Your RDA of Irony

Katherine Parr Borough Neville Tudor Seymour

In choosing Katherine Parr as his sixth wife, Henry VIII made a very sensible choice. By 1543 Henry’s libido was a subject of nostalgia. Her family was established but staid English gentry: no social-climbing Boleyns or power-mad Howards. And her resume was impeccable: she was a virtuous, affable woman who made of a career of being a wife.

Henry was her third husband. In her first marriage, she was a bride at 15 and a childless widow at 19. Apparently infertile and definitely unlucky, the widow was not considered a great catch, But her family found someone. At 21, she was married off to a man twice her age; he basically needed a nurse. (She was his third wife, and his first two marriages had produced an adequate number of children.) At 31, she was a widow again, but with a comfortable income. (Her stepchildren didn’t quibble over her allowance; she really was a nice person.)

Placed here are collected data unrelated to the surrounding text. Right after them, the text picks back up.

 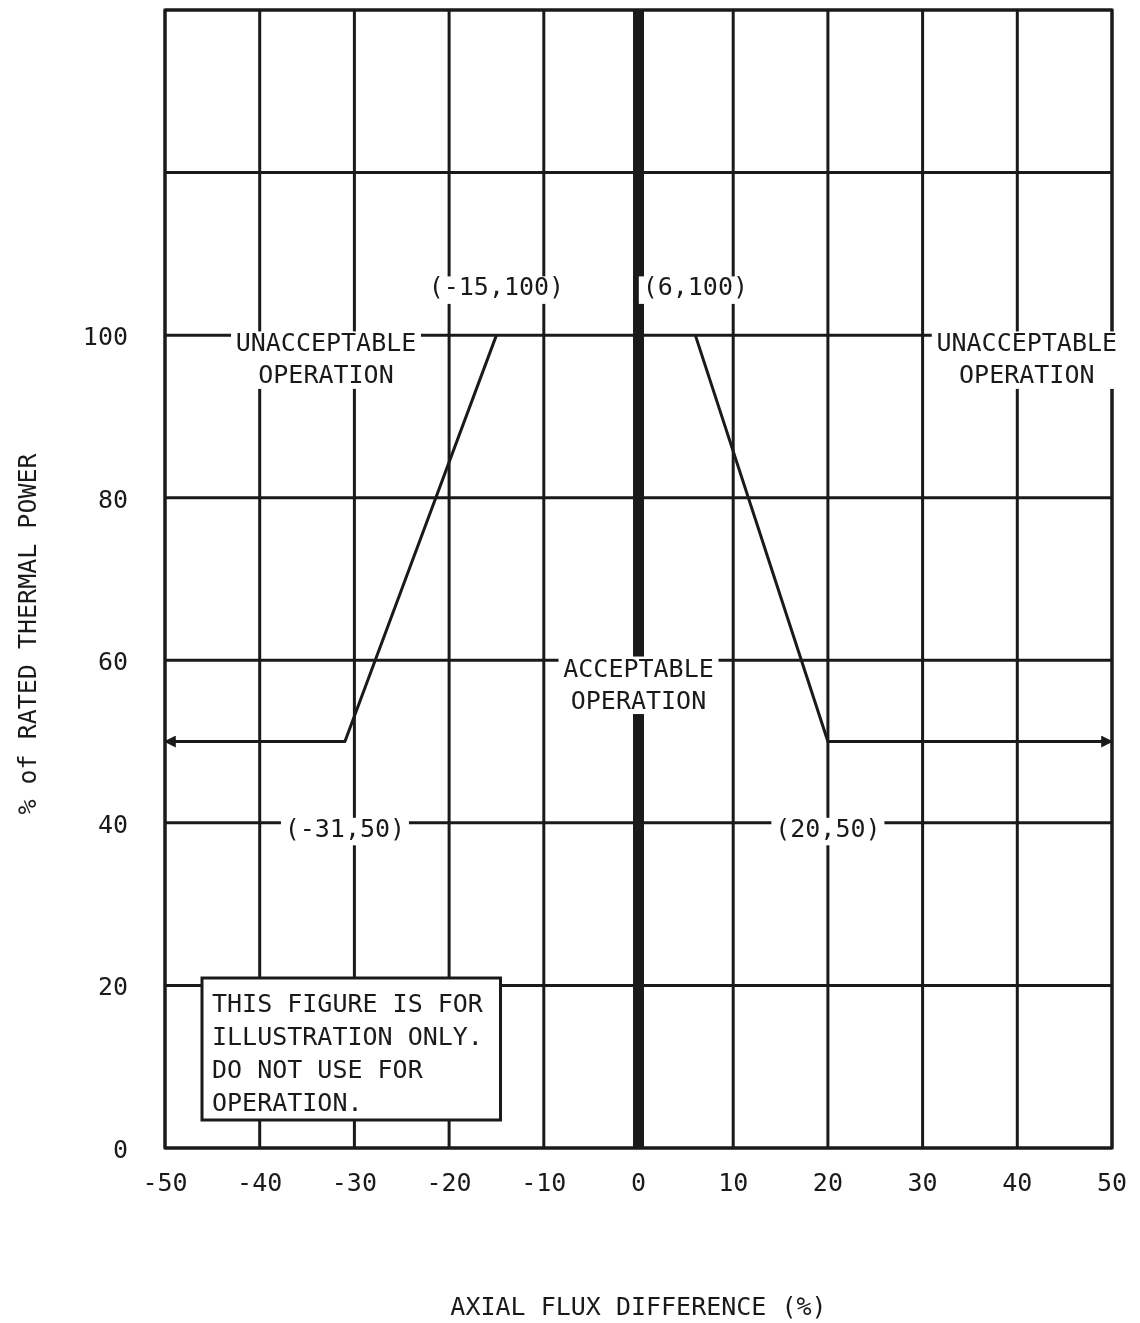 I want to click on x-tick-label: -40, so click(x=260, y=1182). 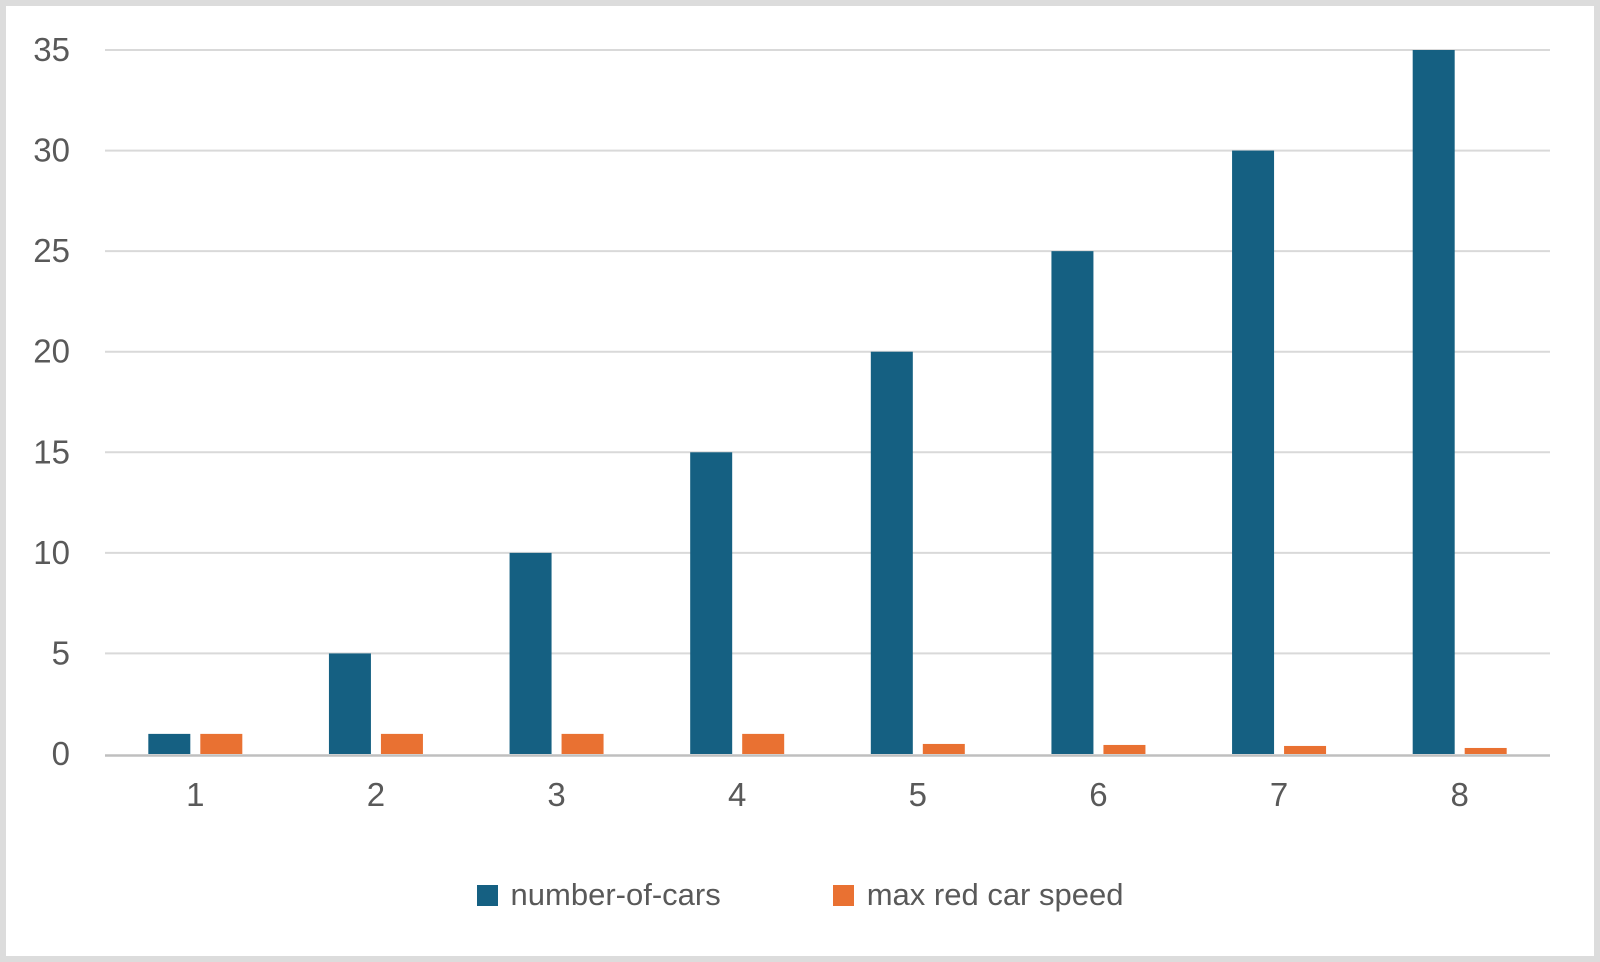 I want to click on legend-swatch-number-of-cars-icon, so click(x=487, y=895).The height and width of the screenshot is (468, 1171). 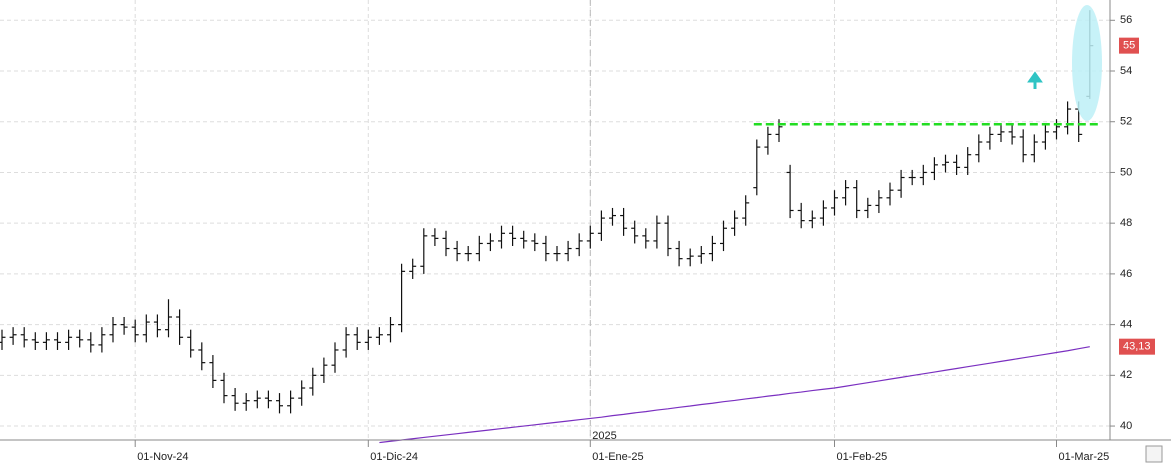 What do you see at coordinates (1087, 63) in the screenshot?
I see `highlight-ellipse` at bounding box center [1087, 63].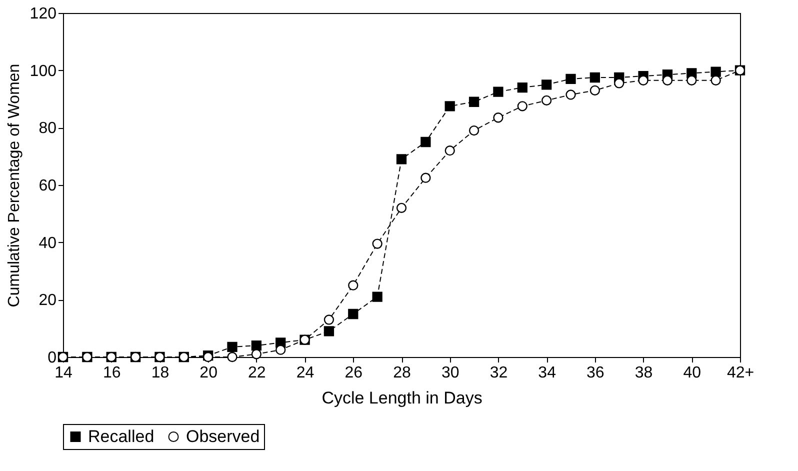  What do you see at coordinates (644, 373) in the screenshot?
I see `x-tick-label: 38` at bounding box center [644, 373].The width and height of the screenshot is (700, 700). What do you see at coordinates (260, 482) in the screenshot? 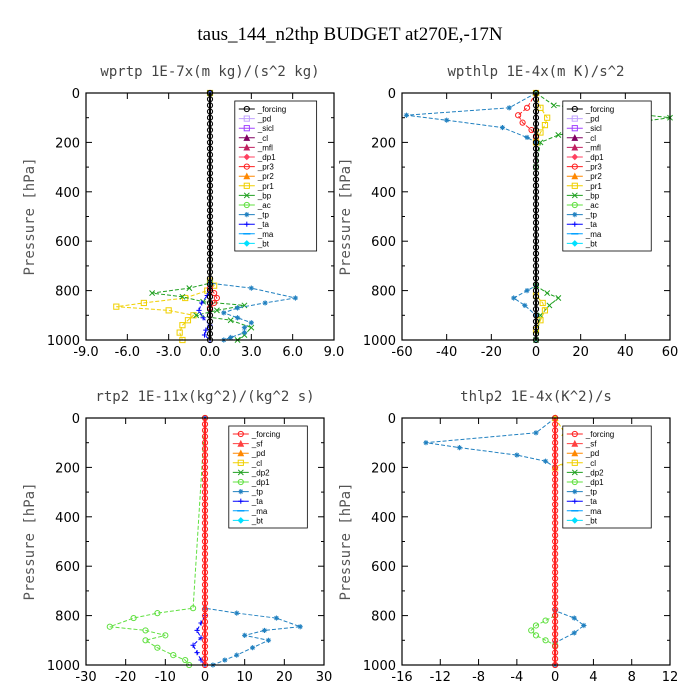
I see `legend-label: _dp1` at bounding box center [260, 482]. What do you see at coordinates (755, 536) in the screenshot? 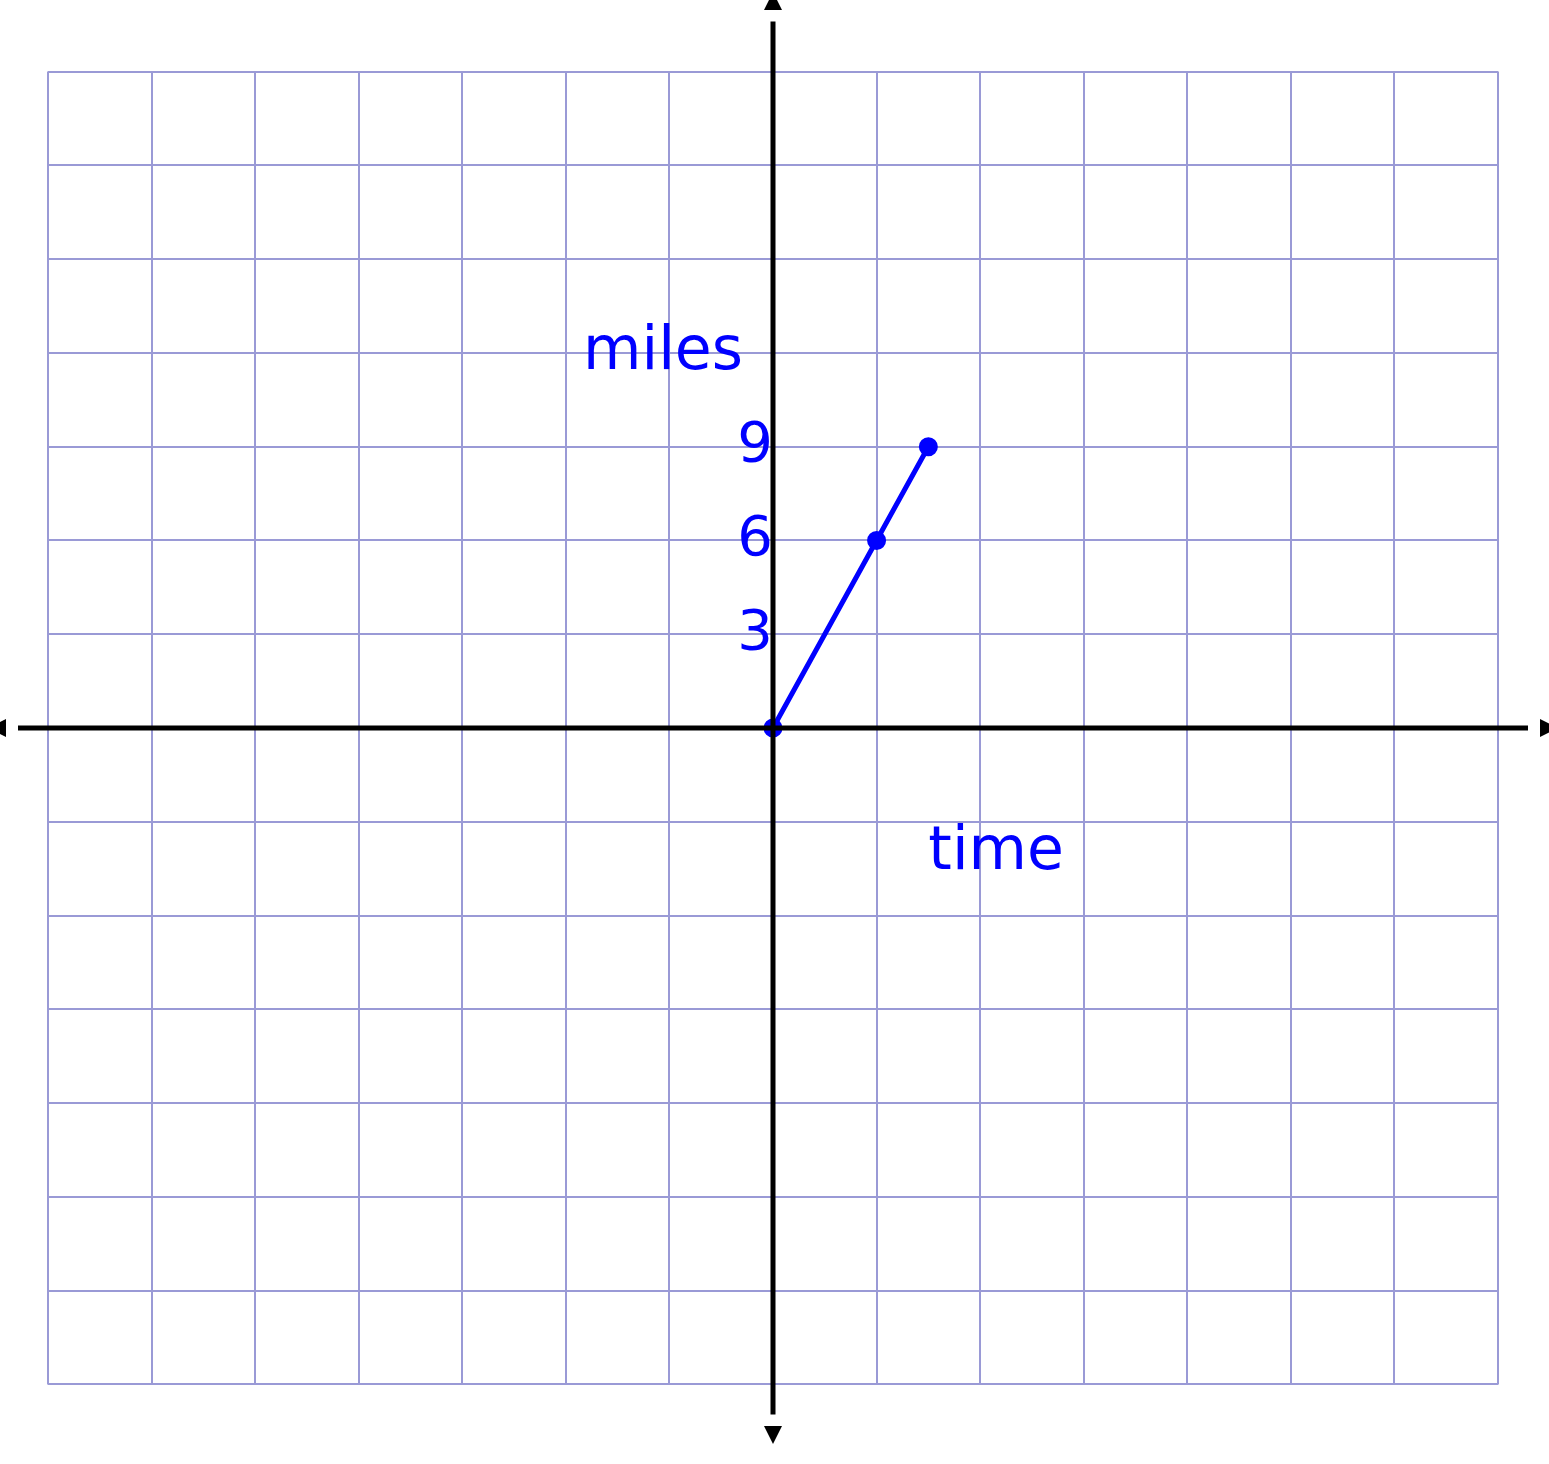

Now the wealthy widow was being pursued by a handsome adventurer, Thomas Seymour. Seymour was the brother of the late Queen Jane Seymour and had stayed in the favor of his mercurial royal brother-in-law. However, that same brother-in-law also wanted a wife. Having the soul of a pimp, Thomas encouraged Henry’s interest in Katherine Parr; after all, she would be an even richer widow as Mrs. Tudor. So Katherine once again was a married nurse, dealing with the obese, gout-strickened and syphilitic Henry. However she wasn’t that good a nurse; Henry died four years later in 1547.

Now Katherine could finally have a handsome virile husband. And Mrs. Thomas Seymour died as the result of it in 1548: childbirth.